Leaving aside cost considerations, those who are looking at ccrc’s risk falling into a most appealing trap. For those prospective residents who have little need of assistance with their daily activities, life in a ccrc’s “independent living” wing is marketed to look stylin’ – like in a grand hotel. Or, perhaps like a sentimental journey trip to the convivial dormitory of their college years. To be sure, the very term CCRC is a metaphor for that possible future life style we’d rather not even contemplate.
If residents are relatively active, their comfort level is likely to be found in a proscribed set of friends and acquaintances from among the hundreds of residents, staff, and visitors. Most residents eschew any involvement in the governance of their home. It is safer that way. Or, there’s their blood pressure to consider. Or, or, or. Their life in this place is either ‘Fine!’, or it’s…kvetch, kvetch!
So why expand on Mr. Calvin’s generous friendly assistance to those making a big decision? Because there is so much more to know and to share. And it is only by “expanding” on this brief introduction that both residents and prospective residents of ccrc’s will experience the shut-off lives of these ccrc’s most vulnerable residents: Those who lack this bully pulpit.
Let the wild rumpus of bully pulpit expansions start! Daily? Weekly? I’ll do my part, having spent so much of my life in ccrc’s, their resident councils and their surveyors’ exit conferences, both as a representative and as a community ombudsperson.
Early one morning, a dining room employee, identifiable by his uniform with cap, lay slumped over the driver’s wheel of a car in the ccrc parking lot. A witness to this unusual scene alerted the dining room’s head hostess. Hours later, the witness was doing her mom’s laundry in the facility’s basement laundry room. A staff member she’d known for years entered and stood there not saying anything. One of several laundry rooms, each with only two washer-dryers, and the only one available at the time, this one was also the furnace room.
Not to be intimidated by their isolation and this peculiar male presence, the daughter/visitor got animated: “I’m so glad to see you! I was just on the phone with the d.r. hostess because a guy was passed out or something in the parking lot. She (the hostess) wasn’t going to do anything to help him until she could talk to the director.” The staff member: “Well, he must have been alive because he left here in an ambulance.”
Playing it over in my mind, and with the increased media attention to drug overdoses, I’d have skipped the middleperson. It’s so unlikely that a person would take a nap bent over the wheel that I would call 911 directly myself. We know that time is of the essence in the much likelier event of a heart attack, stroke or drug overdose.

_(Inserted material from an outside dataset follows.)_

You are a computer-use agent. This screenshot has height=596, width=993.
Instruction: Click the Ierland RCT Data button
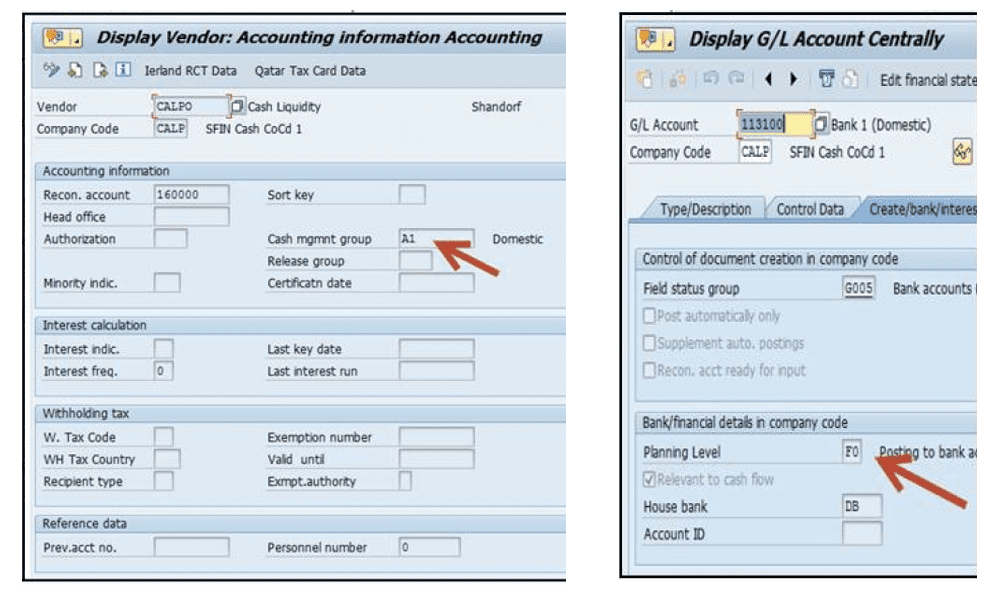tap(191, 71)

Yesterday it was announced that all willing Seattle public librarians will be trained in how to administer the lifesaving inhalant naloxone. The People’s Harm Reduction Alliance and the public health department say that having a naloxone kit is like having a fire extinguisher. We never know when we might need it.
Do the CCRC’s listed in Mr. Calvin’s comparison offer naloxone training? If residents, visitors and employees don’t need it for themselves, they might witness someone who does.
And the work of these folks may last even into October as well 🙂
https://ths-wa.org/general/september-is-national-recovery-month/
(I cannot attest to the work of this organization, but it sounds good.)
I like big words, I cannot lie. But “proscribed”? I certainly did not mean to say in a previous post that a resident’s friends are outlawed. ‘Circumscribed’ might work. Or ‘associates by propinquity’! Proximity?
I remind myself that a geriatrician says that our brains benefit from social interaction. That it’s the formulation of our verbal responses in conversation with others that improves cognition.
And what a luxury a blog provides by allowing us to edit before sending. Now to indulge in that gift to our gab.